• _EXERCISE TEXT_

· · · · ·

We built a fixed-scope engagement specifically for federal agencies working through this transition. In 2 to 4 weeks, we deliver a clear picture of where you stand, what migration will cost, and which path fits your compliance and mission requirements.
What This Means for Your Agency
This is not a simple product upgrade; this is a decision that touches procurement, security, compliance, and day-to-day operations simultaneously. For most federal agencies, it will be one of the largest IT modernization efforts in FY2027 and FY2028.
- You need to budget for this now. Migration requires funding for assessment, execution, dual licensing during the transition period, Cloud subscriptions, and training. If you're targeting execution in FY2028, procurement planning needs to start in FY2027.
- Your ATO will need to be updated. Agencies with existing Authorities to Operate for DC environments will need new or updated ATOs for any replacement platform, whether that's Atlassian Cloud or an alternative. In practice, that means updating your System Security Plan (SSP), conducting a new security assessment, remapping controls to the new architecture, and routing the package through your authorizing official. For most agencies, that process takes four to eight months, even when the new platform already has provisional authorization. If you're migrating to a platform that does not yet have FedRAMP High or IL5, add the vendor's authorization timeline on top of yours.
- Your teams will feel this. Different interfaces, changed workflows, lost automation. Change management and retraining aren't optional line items. They're central to whether this migration succeeds.

· · · · ·

• _PROVIDED RECORDS_
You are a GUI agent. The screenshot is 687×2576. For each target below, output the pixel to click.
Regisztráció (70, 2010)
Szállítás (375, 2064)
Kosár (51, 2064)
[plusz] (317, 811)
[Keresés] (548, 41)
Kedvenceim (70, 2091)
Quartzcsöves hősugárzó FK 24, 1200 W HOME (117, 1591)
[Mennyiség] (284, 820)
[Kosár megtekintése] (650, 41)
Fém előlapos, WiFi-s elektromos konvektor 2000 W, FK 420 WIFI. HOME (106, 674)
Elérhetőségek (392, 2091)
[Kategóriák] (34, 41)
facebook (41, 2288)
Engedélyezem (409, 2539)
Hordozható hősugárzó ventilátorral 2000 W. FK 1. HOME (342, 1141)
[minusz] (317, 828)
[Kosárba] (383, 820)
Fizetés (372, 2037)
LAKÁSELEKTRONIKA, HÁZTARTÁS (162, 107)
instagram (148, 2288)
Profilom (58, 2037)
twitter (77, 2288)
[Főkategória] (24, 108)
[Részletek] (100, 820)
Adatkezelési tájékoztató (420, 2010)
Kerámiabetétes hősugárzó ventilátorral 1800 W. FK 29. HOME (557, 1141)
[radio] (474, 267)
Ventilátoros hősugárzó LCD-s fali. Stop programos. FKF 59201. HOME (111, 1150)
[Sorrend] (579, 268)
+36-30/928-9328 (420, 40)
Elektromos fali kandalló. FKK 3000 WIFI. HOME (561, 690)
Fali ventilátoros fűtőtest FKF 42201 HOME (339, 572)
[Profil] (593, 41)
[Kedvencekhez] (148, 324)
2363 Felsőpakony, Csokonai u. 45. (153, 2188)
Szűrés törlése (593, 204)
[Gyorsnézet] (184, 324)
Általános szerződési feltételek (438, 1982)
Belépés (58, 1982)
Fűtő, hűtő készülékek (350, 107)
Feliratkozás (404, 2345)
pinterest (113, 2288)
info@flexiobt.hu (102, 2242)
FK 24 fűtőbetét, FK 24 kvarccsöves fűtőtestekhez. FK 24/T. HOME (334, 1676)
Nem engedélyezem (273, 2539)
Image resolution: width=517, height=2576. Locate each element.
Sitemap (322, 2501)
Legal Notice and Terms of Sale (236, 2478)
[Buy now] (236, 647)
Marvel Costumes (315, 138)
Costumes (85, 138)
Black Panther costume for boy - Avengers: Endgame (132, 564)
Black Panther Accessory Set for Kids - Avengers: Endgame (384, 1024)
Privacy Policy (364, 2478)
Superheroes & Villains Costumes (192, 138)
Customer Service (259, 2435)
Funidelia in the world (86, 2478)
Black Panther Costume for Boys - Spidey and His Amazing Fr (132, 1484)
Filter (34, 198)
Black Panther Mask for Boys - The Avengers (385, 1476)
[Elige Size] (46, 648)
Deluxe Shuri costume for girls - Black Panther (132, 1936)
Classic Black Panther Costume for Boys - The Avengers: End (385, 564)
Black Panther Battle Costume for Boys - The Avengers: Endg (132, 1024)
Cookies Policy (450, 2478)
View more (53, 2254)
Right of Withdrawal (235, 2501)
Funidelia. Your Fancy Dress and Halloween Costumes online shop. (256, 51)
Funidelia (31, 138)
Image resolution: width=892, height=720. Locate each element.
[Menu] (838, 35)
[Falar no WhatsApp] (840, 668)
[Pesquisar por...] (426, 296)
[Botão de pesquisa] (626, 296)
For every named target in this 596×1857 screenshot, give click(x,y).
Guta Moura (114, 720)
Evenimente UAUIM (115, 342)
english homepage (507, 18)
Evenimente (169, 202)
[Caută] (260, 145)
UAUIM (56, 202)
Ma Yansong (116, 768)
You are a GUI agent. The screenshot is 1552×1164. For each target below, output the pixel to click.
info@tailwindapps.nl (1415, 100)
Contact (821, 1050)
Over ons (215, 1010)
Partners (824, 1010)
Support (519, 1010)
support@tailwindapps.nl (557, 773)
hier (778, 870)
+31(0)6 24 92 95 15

· · · · ·

• _ACTIVITY_
Write what comes next in the passage on federal agency platform migration, picking up after its final sentence. The records bear no relation to the text.

• _EXERCISE ANSWER_
- This is the right time to evaluate alternatives. You are not required to migrate to Atlassian Cloud. On-premises agile platforms exist that support FedRAMP High environments, air-gapped deployment, and portfolio-level planning. Digital.ai Agility, for example, offers on-premises deployment with FedRAMP authorization and native SAFe support from team through portfolio level. Other vendors in this space are also investing in federal-ready capabilities. The right answer depends on your compliance posture, customization depth, and mission needs, but the point is that Atlassian Cloud is not the only path, and for some agencies it is not a viable path at all.
Atlassian has indicated they may offer extended maintenance after March 2029 for agencies with special circumstances. Pricing hasn't been announced but is expected to be significantly higher. That's a bridge while you execute a migration. It's not a strategy on its own.
Where to Start
The agencies that begin assessment now will have two-plus years of runway to move methodically. The ones that start in 2028 will be making decisions under pressure, paying premium rates for migration support, and accepting more risk. Meanwhile, costs are already rising. Atlassian announced a roughly 15% price increase on Data Center products effective February 2026, even as the product line is being sunset. That means agencies are paying more for a product with a fixed expiration date. Each renewal cycle without a migration plan in place increases your total cost of transition.
The first step is straightforward: get a clear picture of what you have. Inventory your Atlassian environment: products, users, custom fields, workflows, plugins, integrations, and data volume. Identify the customizations that will need redesign. Determine your compliance requirements. Bring in your PMO, IT security, and procurement teams early.
Without that baseline, you can't accurately scope migration timelines, estimate costs, or evaluate whether Atlassian Cloud, an alternative platform, or a phased hybrid approach is the right fit. Agencies that skip this step typically discover scope gaps mid-migration.
The choice between Atlassian Cloud, an alternative platform, or a hybrid approach depends on your agency's compliance posture, customization depth, and mission requirements. The one thing that isn't optional is starting the assessment now.